You never expect to hear the words YOU HAVE CANCER.
Hi, my name is Jessica Lopez and this is my story.
I am a 29 year-old mother of 2 beautiful boys. Just over a year ago, I was working full time and was nearly finished completing my Bachelor’s degree. Little did I know I had cancer running all throughout my blood. Although I had been in pain for several months I ignored it because I was so busy with life. The pain ultimately became unbearable, my heart was racing, my temperature was high, and I knew something was very wrong. I finally decided to go to John Muir Health in Concord where my sister works as an Oncology Nurse. Within four hours I would receive words no one ever wants to hear, including “You have cancer” and “you can’t leave the hospital” and “you will be here for at least 1 month.” I began to cry and ask questions like, “Am I was going to die?” Luckily, I had two of the most incredible nurses I have ever met, Hailey and Regina.
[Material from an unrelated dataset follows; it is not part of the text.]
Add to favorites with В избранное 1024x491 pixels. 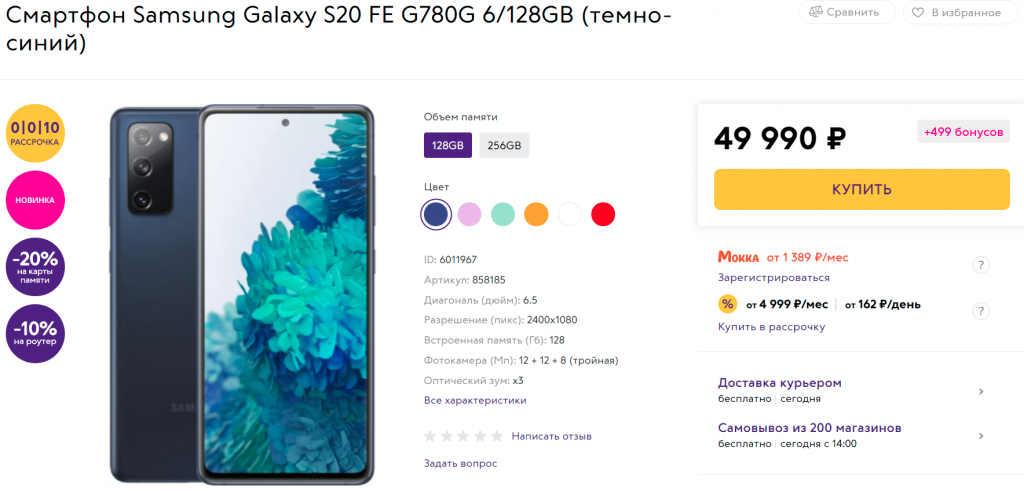pos(957,12)
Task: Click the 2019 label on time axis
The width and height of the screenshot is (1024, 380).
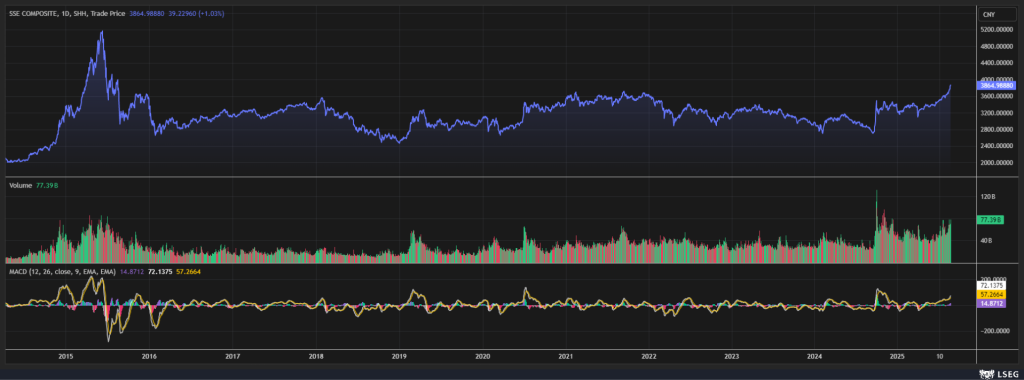Action: (399, 356)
They comforted and prayed with me. I was scared for my life as I waited for an oncologist to come talk to me. After patiently waiting, I met one of the most compassionate doctors I have ever come across, Dr. Shoba Kankipati. She told me I had leukemia and that I needed a bone marrow biopsy to determine the specific type. She performed my first of many bone marrow biopsies and that night I had a PICC line inserted into my arm.
My boys gave me a reason to fight—I promised them I would be okay. On August 17th, 2017 I started my first round of intensive chemotherapy which lasted 10 days. My blood counts began to drop drastically. I became neutropenic and needed frequent blood transfusions.. I began feeling weak—I was too tired to even walk or get out of bed. After being in the hospital for almost a month and fighting off severe infections, I was able to finally go home for 2 weeks. Soon after, however, I was back in the hospital for more chemotherapy.
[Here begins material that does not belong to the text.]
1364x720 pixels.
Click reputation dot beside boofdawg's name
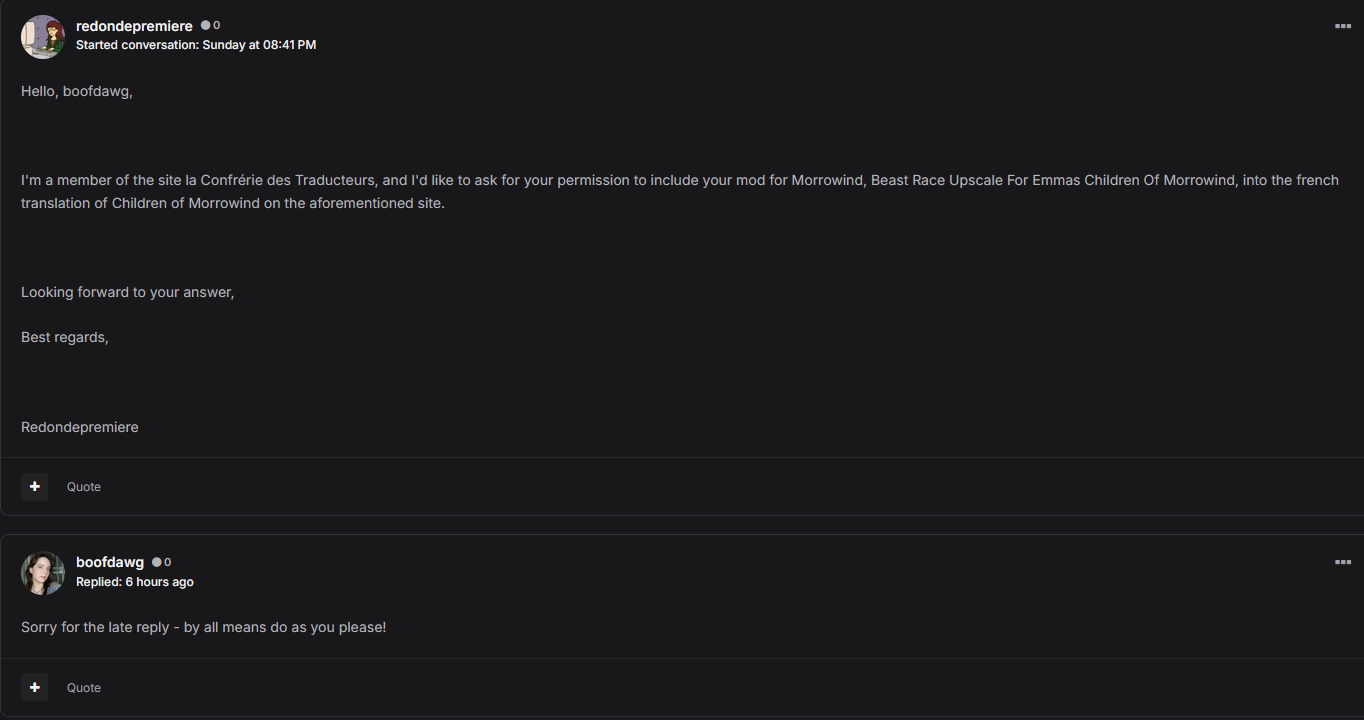[157, 562]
After finishing the initial chemotherapy, I was told I needed a bone marrow transplant to increase my chance of cure. My family and I traveled to UCSF and I met my next oncologist, Dr. Gabriel Mannis who cared for me during the sickest and most important part of my journey. All three of my siblings were tested and by the Grace of God one of my siblings was a 10/10 match. I was admitted to UCSF to receive my bone marrow transplant. For the first 10 days at UCSF, I received the strongest chemotherapy I had ever received. On day 12, I received a life-saving bone marrow transplant and December 7, 2017 became my new birthday. Two days before Christmas I was released home. The hardest part of this process was not being able to see my kids because I was too immunocompromised.
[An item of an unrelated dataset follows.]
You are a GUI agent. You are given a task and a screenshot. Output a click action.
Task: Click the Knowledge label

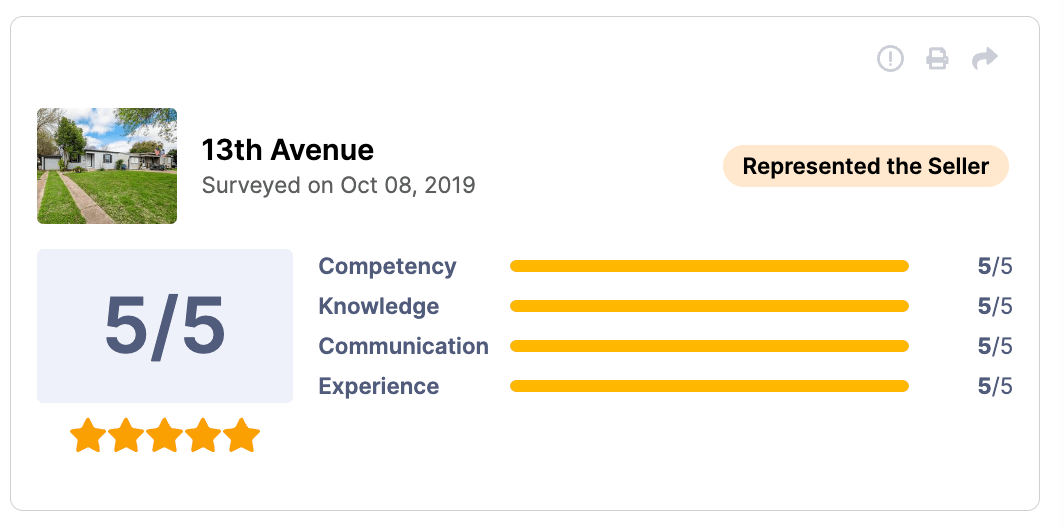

For the first 100 days post-transplant I couldn’t leave home and my parents and siblings took care of me. I was taking close to 40 pills a day, traveled to UCSF twice a week, and felt sick and tired with no energy. Six months post-transplant I received another painful biopsy but by the Grace of God I am still in remission. I am thankful every day that I wake up. Life is precious and tomorrow is never promised. I had no idea how important self-care was until now but am now 8 months post-transplant, in remission, and living my best life. I am so fortunate and grateful every day to have had the best team of nurses and oncologists including Dr. Kankapati at John Muir Concord and the best team at UCSF, including Dr. Mannis who provided me with the best treatment post-transplant. I am thankful and appreciative to all my friends and family for their love and support, Wild 94.9 and Light the Night for sharing my story.